目を瞑っていたエリックは光が収まったのを確認し、肩と掌の傷がひどく痛んだが、何とか右腕だけで立ち上がる。
そして、目の前で目を覆っているクレイーノに向かって片腕だとうまく支えられないほどの重さの剣を何とか持ち上げると、それを力いっぱいクレイーノへ振り下ろした。
「うあああああ!」
エリックが叫ぶと、そのまま彼の振り下ろした剣はクレイーノの軽量な鎧の隙間を通って、彼の首筋を切り裂いた。
一瞬何が起きたか分からないクレイーノだったが、首筋に走る強烈な痛みに思わず膝をつき、咄嗟に痛む首を手で抑える――手の隙間からは、とてつもない勢いで鮮血が迸っていた。
ビイイイイイ
ブザーに似た音がクレイーノの持つ円筒状の物体から鳴り響くと、彼の体表に無数の六角形の光が展開され、それとは違う優しい光が彼の首筋で揺らめいていた。
どうやら、クレイーノが所持していた『自動治癒機』が作動したようだ――つまり……
「そこまで! 勝者……エリック・テンダー!」
立ち会っていた騎士科教員のウィリアムズが声を上げると、会場からは大きな歓声が沸き上がった。
「すげー! 騎士科の六年生を三年が倒しちまった!」
「過去一番の下剋上なんじゃないか!? こりゃ大ニュースだろ!」
観客たちが喜んでいる中、モビーを先頭にアルジーノ一行はエリックの下へ駆け寄っていた。

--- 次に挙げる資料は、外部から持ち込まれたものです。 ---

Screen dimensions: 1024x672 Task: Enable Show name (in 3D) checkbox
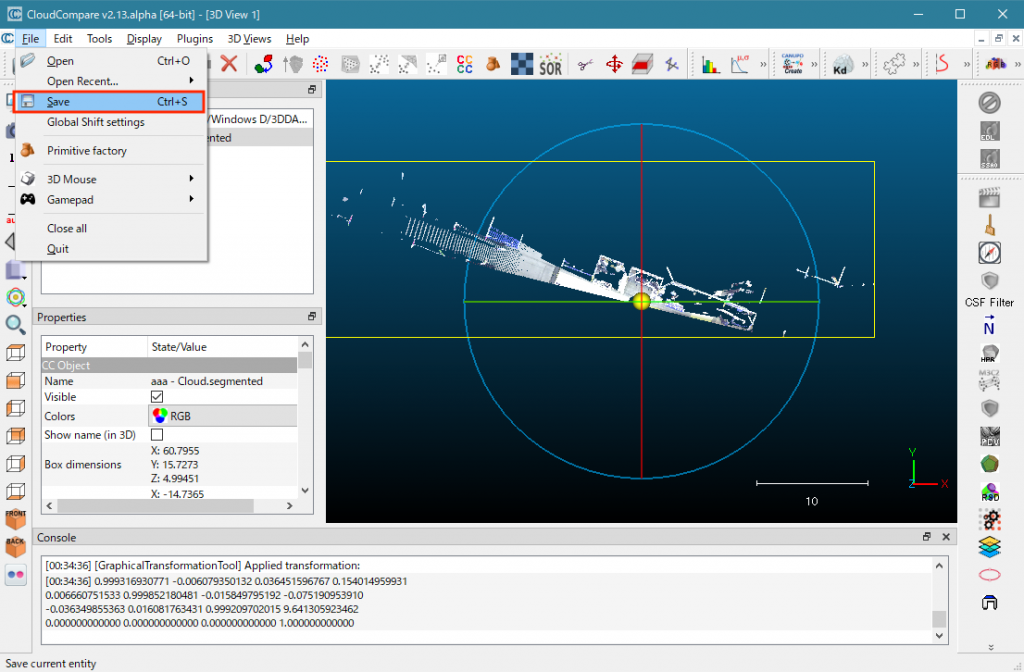point(157,435)
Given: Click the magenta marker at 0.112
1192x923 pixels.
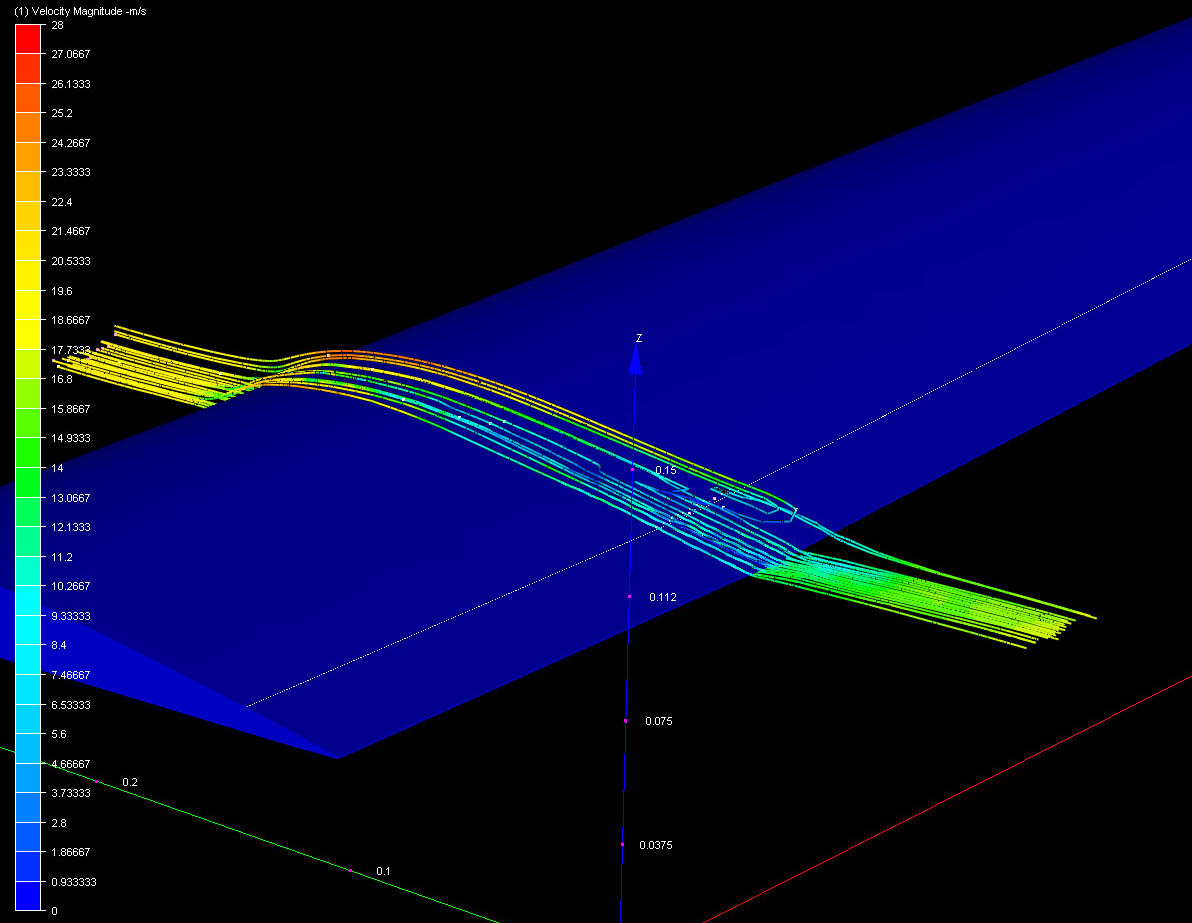Looking at the screenshot, I should pyautogui.click(x=629, y=597).
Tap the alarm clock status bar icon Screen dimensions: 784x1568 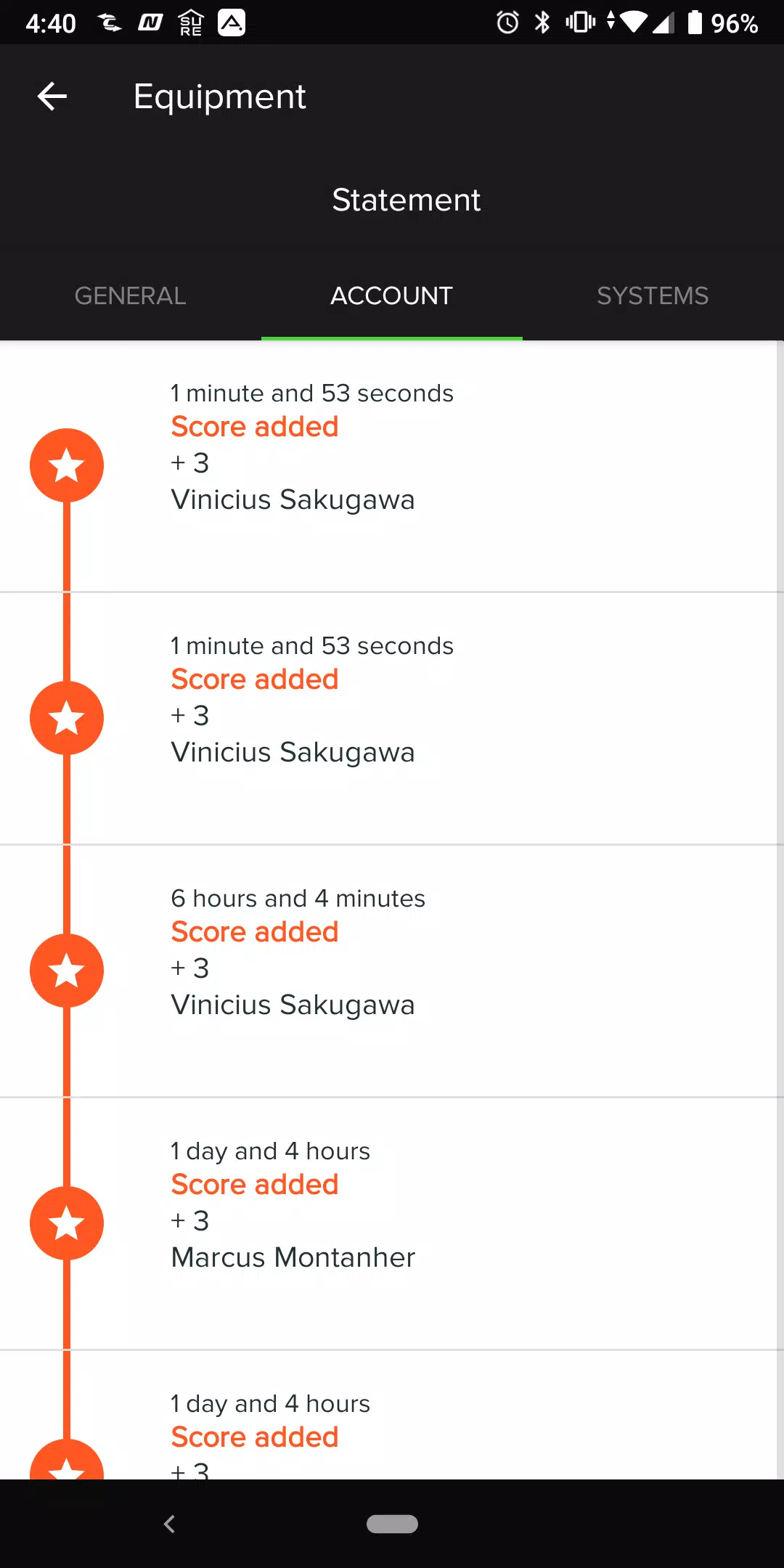click(x=507, y=23)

既に『決闘』に立ち会っていた別の教員に治癒術を施され、ほとんど出血は止まっているようだった。
「エリック! 大丈夫か?」
モビーが駆け寄ると、エリックは弱々しくも誇らしげな笑顔を浮かべる。
「すげーよエリック! 本当に勝っちまうなんて……!」
ジョンも腰を下ろしエリックの足を叩くと、その隣へ立ち上がったクレイーノが歩み寄ってきた。
「貴様……! 最後のあの光はなんだ!」
教員の治癒術によって回復したエリックは、立ち上がってクレイーノに自分の右手首を見せる。
「これは……!」
彼の手首には革製の腕輪が付いており、その表面には透明な卵型の物体が割れた状態で付いており、周りには灰のようなものがこびりついている――『決闘』の最中にエリックが盾の内側に忍ばせていた透明なボールと同じものであると直感的にクレイーノは察する。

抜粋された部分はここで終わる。